Nebraska Supreme Court hears arguments over public records case, high fees
LINCOLN — The nonprofit news site Flatwater Free Press asked the Nebraska Supreme Court on Thursday to uphold a ruling that it was presented with an excessive $44,000 bill by a state agency to provide public documents.
Attorney Daniel Gutman argued that state law is clear that government agencies cannot charge extra fees for “reviewing” and “withholding” records under the state open records laws.
He asked the judges to uphold a ruling last year by Lancaster County District Judge Ryan Post.
Such excessive and unreasonable fees, Flatwater and freedom of the press advocates have argued, serve to block disclosure of public records, violating the spirit of the state’s disclosure laws and serving to “chill” journalism.

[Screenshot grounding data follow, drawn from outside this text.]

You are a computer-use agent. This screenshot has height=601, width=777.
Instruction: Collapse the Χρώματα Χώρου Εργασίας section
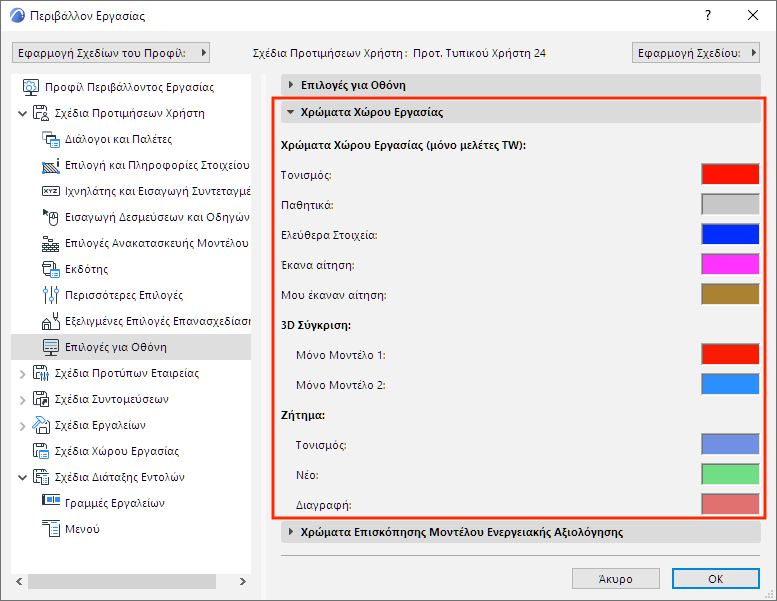(291, 112)
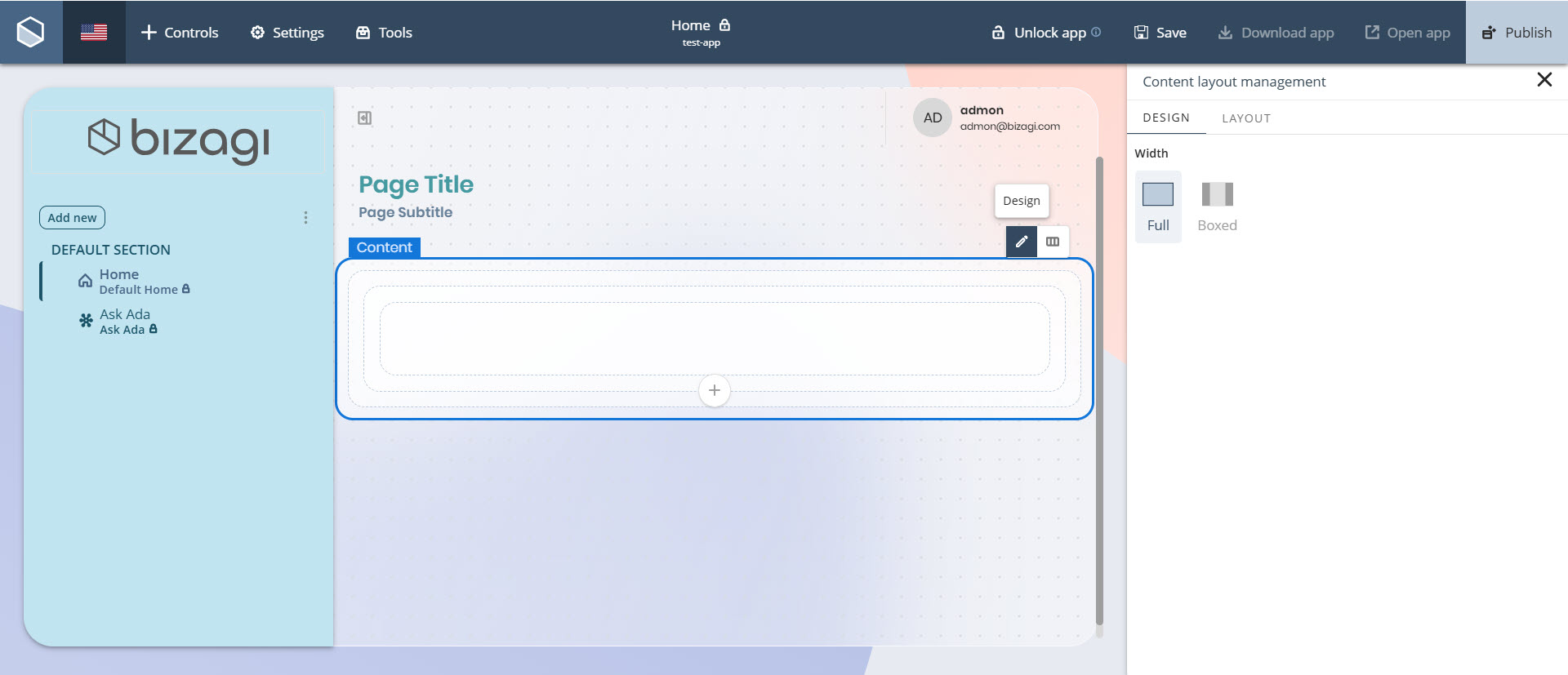Click the Publish button
Viewport: 1568px width, 675px height.
click(1517, 33)
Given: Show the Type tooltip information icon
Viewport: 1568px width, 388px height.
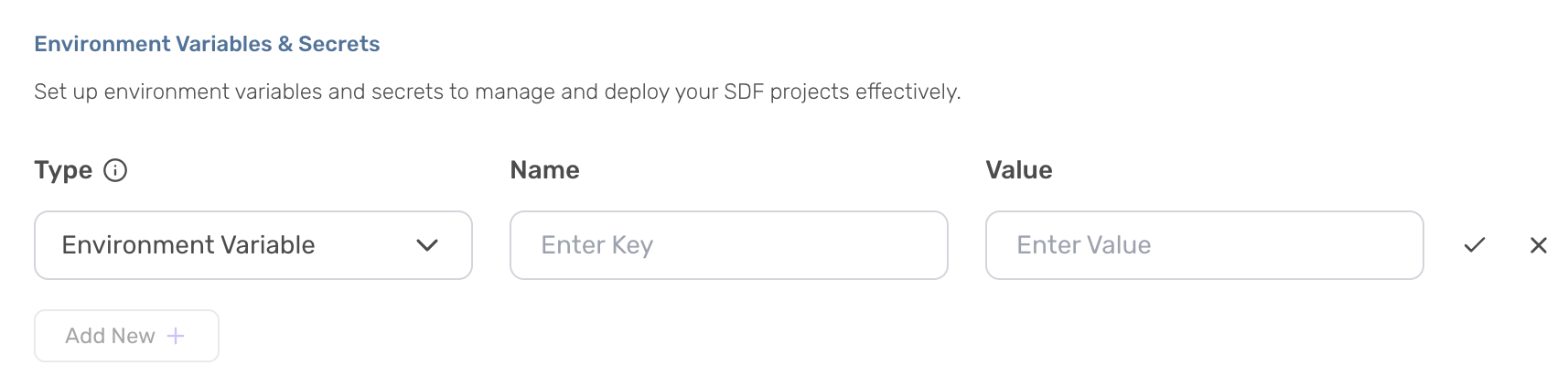Looking at the screenshot, I should tap(115, 170).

‘Voluminous and abusive’ requests
Eric Hamilton, who represented the Nebraska Department of Environment and Energy, countered that both small and large public bodies would be required to shoulder the cost of “voluminous and sometimes abusive” record requests if the lower court’s ruling was upheld.
This is really a policy debate. I think they want the law changed ... and this is the wrong chamber
State statutes, Hamilton told the court, allow “special service charges” to review whether the records to be released are indeed public and if they are protected from release by attorney-client privilege or if they are trade secrets.

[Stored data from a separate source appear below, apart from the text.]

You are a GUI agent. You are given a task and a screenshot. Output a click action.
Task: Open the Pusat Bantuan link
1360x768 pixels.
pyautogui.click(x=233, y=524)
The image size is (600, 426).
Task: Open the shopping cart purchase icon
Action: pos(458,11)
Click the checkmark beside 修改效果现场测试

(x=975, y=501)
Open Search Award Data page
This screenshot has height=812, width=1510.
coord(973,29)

The case revolves around a public records request by Flatwater for emails and other documents containing the words “nitrate,” “fertilizer” and “nutrient.”

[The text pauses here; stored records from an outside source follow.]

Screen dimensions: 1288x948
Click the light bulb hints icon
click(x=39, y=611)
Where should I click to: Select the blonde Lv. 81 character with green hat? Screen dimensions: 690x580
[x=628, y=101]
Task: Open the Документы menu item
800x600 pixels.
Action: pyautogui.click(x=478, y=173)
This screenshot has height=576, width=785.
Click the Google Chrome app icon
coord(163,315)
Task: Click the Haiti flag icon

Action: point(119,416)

The news site has produced a series of stories on nitrate contamination of the state’s groundwater based on public records it has been able to obtain, including one concerning contamination near hog barns operated by the family of Gov. Jim Pillen.
Other media, including the Nebraska Examiner, also use information gleaned from record requests for reporting.
‘Can’t justify’ high fees
The NDEE initially estimated Flatwater’s request would cost $2,000 but asked the news site to narrow its request.
That led to negotiations and changes in the request — changes that the state argued expanded the request, and led one Supreme Court judge, William Cassel, to question if that was the case during the oral arguments.
Ultimately, the state environmental agency estimated it would require 927 hours of work that would cost $44,103.11.
“To this day we can’t justify that,” Gutman told the judges.
Judges on the panel asked Gutman several questions, including whether the law requires a review if the records contain trade secrets or privileged communications.
Gutman said that such a search is “discretionary” under the law and that the charges presented to Flatwater went beyond “searching, identifying, physically redacting, or copying” of records that can be the subject of fees.
Really about changing policy
“This is really a policy debate,” he told the judges. “I think they want the law changed … and this is the wrong chamber.”
Joining the NDEE in seeking to overturn the decision by Judge Post were the associations that represent Nebraska cities, K-12 schools, counties and county attorneys.
The Reporters Committee for Freedom of the Press and the Goldwater Institute, an nonpartisan policy group, submitted briefs in support of the Flatwater Free Press. The Nebraska Examiner signed onto the brief by the Reporters Committee, as did Gray Media Group Inc., Hearst Corp., Lee Enterprises, Media of Nebraska, Nebraska Broadcasters Association and the Nebraska Press Association.
The Supreme Court typically takes several weeks before ruling on such appeals.